Does loving God come first, or does loving our neighbors come first? YES! But, Jesus says, loving God is the “better part.” I have a theory about this, and I wasn’t the one to think this theory up. The theory is this: Sitting at Jesus’ feet and learning about God is the “better part” because if we try to love our neighbors as ourselves—all by ourselves—then we eventually will get all burned out and cranky and will demand that God make someone else do something to help us. When, in reality, when things are in their right and proper order, we are the ones who are supposed to be doing something in God’s name, doing something to help God bring the Kingdom of God into reality in our world.

So let’s take another look at today’s gospel lesson. Jesus dropped in unannounced on his friends Mary and Martha. Now, the text doesn’t make this plain, but Jesus wasn’t alone. We know from what happened just before Jesus arrived in Bethany, arrived at the home of Mary and Martha, that he had disciples with him. Lots and lots of disciples. How many? At least twelve, but probably more like the 70, returned from their recent “road trip,” two-by-two.
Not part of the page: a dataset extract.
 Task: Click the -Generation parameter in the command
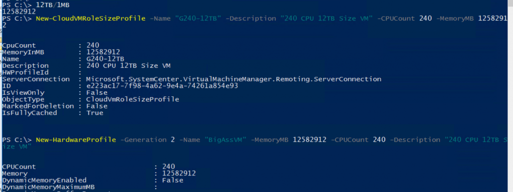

Now I don’t know about you, but if a whole host of people dropped in on me, I would be hard pressed to be hospitable, as custom and decency and the Law of God requires. I would be hard pressed to feed them, and I can hop in my car and run to the grocery store.

Not Martha. She would have had to kill some chickens, butcher an animal or two, stoke the fire, set the table, and scrounge up all kinds of things to feed their guests. But, don’t forget, Jesus was the most well-known Rabbi of his day, so there was a celebrity in the house. The meal would have had to have been JUST RIGHT, right?

Can’t you just hear Martha getting more and more frantic in the kitchen? Slamming a pot or two. Chopping things loudly. Murmuring under her breath. Clearing her throat in high volume.

Can’t you just see Mary pointedly ignoring her sister, shifting her posture so that her back was toward the kitchen? Hiding among the other disciples at Jesus’ feet? Becoming visibly more rapt at what Jesus was teaching her.

A lot of people have made a lot over the fact that Jesus allowed Mary, obviously a woman, to sit at his feet in the pose of a disciple. And this WAS a big deal, in Jesus’ day. But that is a distraction. If we strip this story to the very core, this isn’t a story about male and female. Oh, over the millenniums since Jesus’ time we Christians have made Mary and Martha speak on this subject, making Martha sit passively at Jesus’ feet while only the Marcells got to serve as deacon.

But, this could have been Mark and Marcello in this story, and the meaning would be the same. We are to love the Lord our God with all our heart—first—and love our neighbors as ourselves. If we do only one of these things, either one of these things alone, life gets all out of kilter. We need to do both; but (Jesus says) love God first.

Are you a Mary or a Martha? The proper answer—and not just for Episcopalians—is “Yes!”